Screenshot grounding data
- Opening Delimiter -

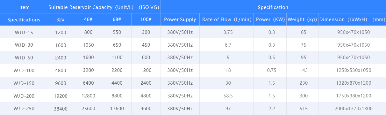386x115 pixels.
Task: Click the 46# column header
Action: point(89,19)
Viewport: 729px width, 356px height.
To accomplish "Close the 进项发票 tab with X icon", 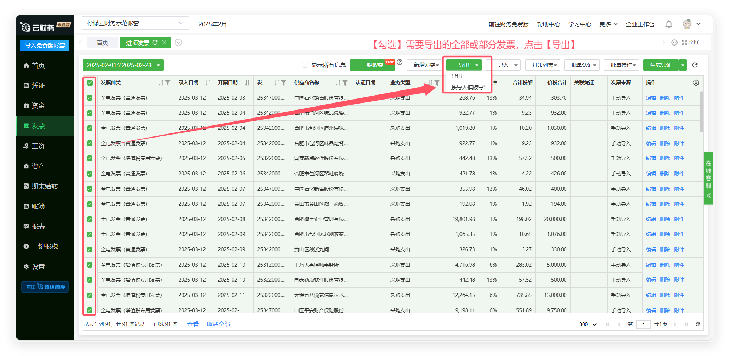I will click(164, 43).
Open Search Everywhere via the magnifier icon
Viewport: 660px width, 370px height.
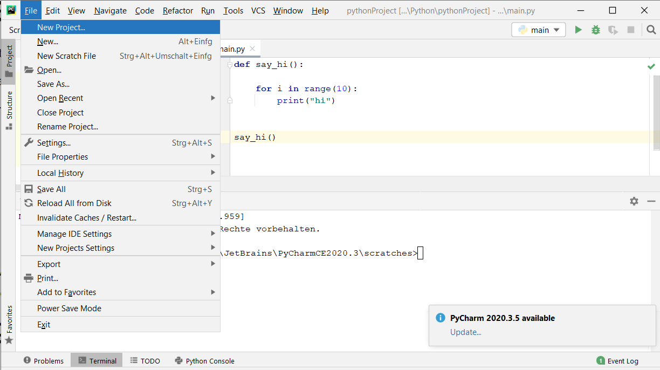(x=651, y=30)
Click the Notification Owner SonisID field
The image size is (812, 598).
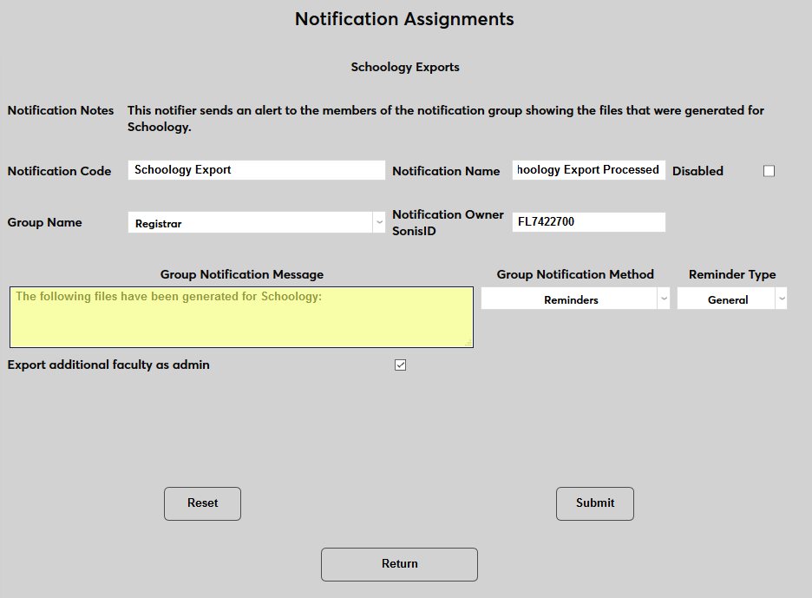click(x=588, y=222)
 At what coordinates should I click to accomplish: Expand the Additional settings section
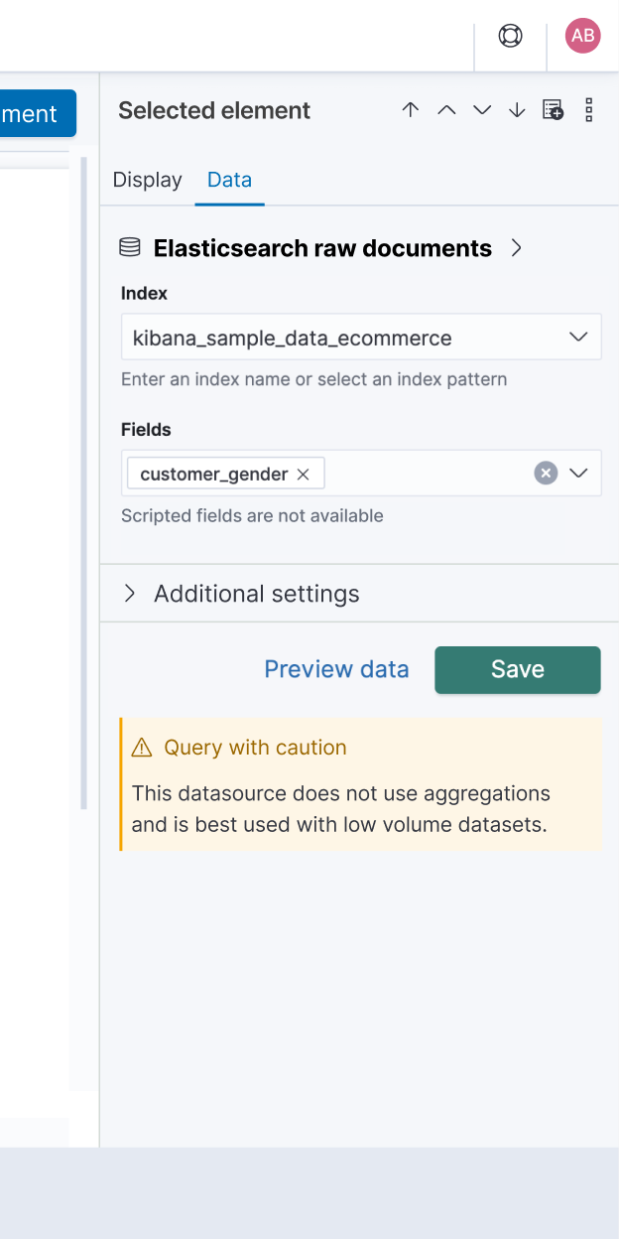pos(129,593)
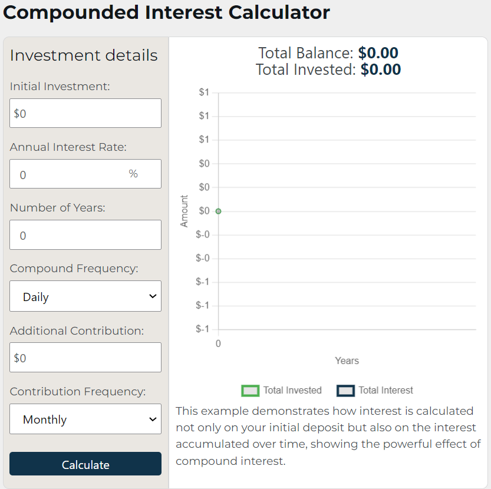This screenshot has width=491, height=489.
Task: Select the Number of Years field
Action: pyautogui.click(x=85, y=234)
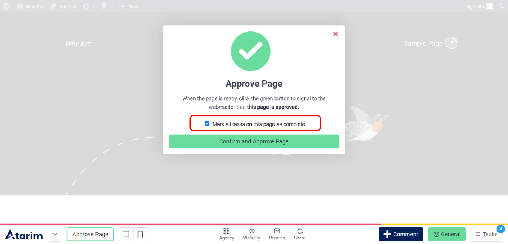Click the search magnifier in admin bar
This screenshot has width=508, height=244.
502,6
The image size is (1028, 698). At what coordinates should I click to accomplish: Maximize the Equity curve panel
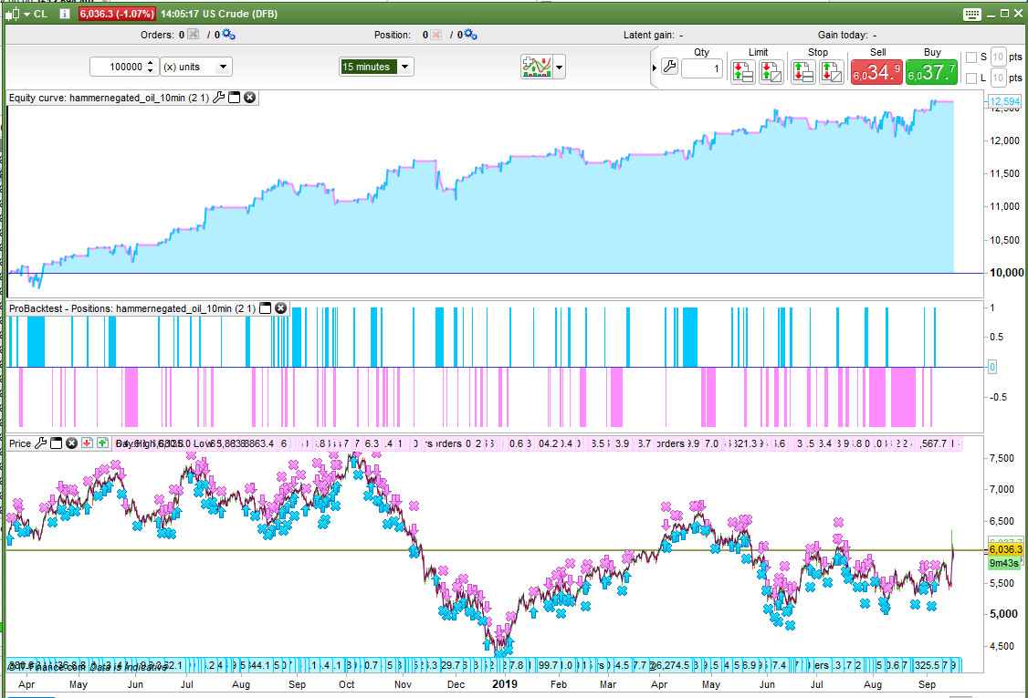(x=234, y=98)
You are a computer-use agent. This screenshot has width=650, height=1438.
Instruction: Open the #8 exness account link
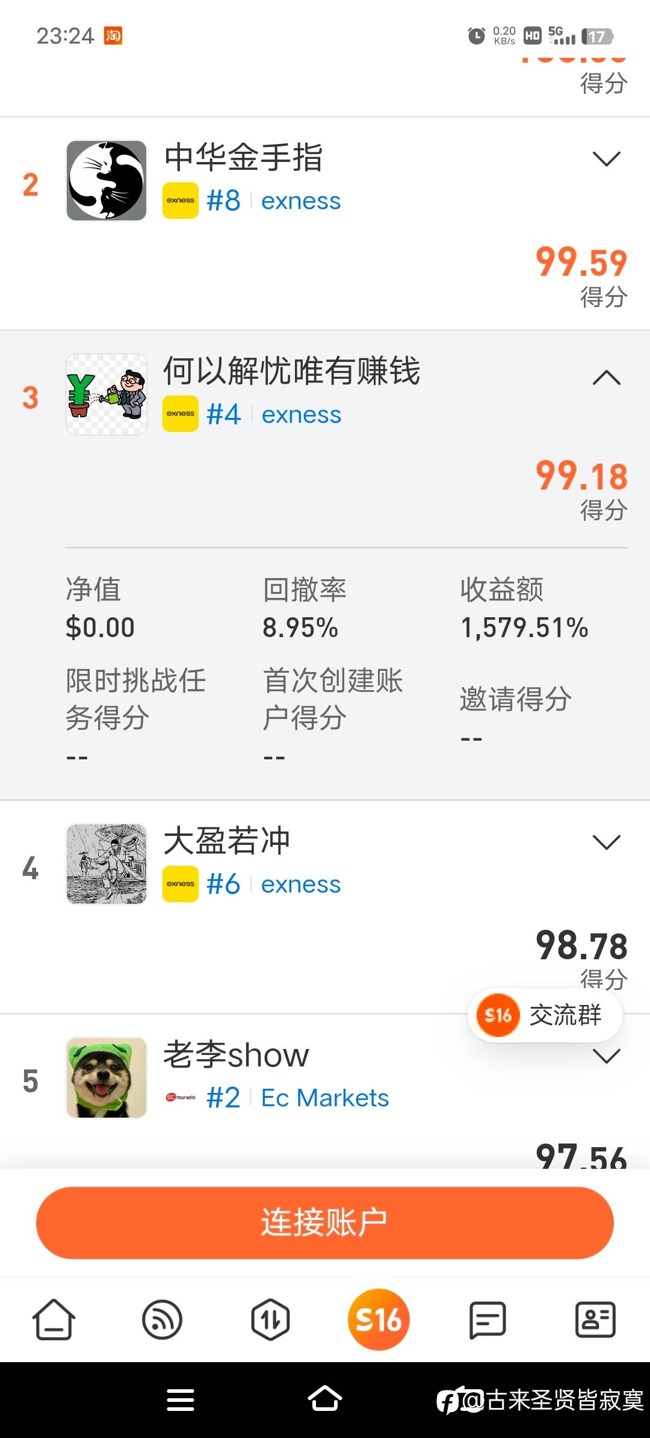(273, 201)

- Closing Delimiter -

» Assigned task
For this exercise, set down exactly the lines that run from the line holding "You are a computer-use" to the last line of the records above; include both end lines and omit pictures.

» Completed task
You are a computer-use agent. This screenshot has width=650, height=1438.
Instruction: Open the #8 exness account link
(273, 201)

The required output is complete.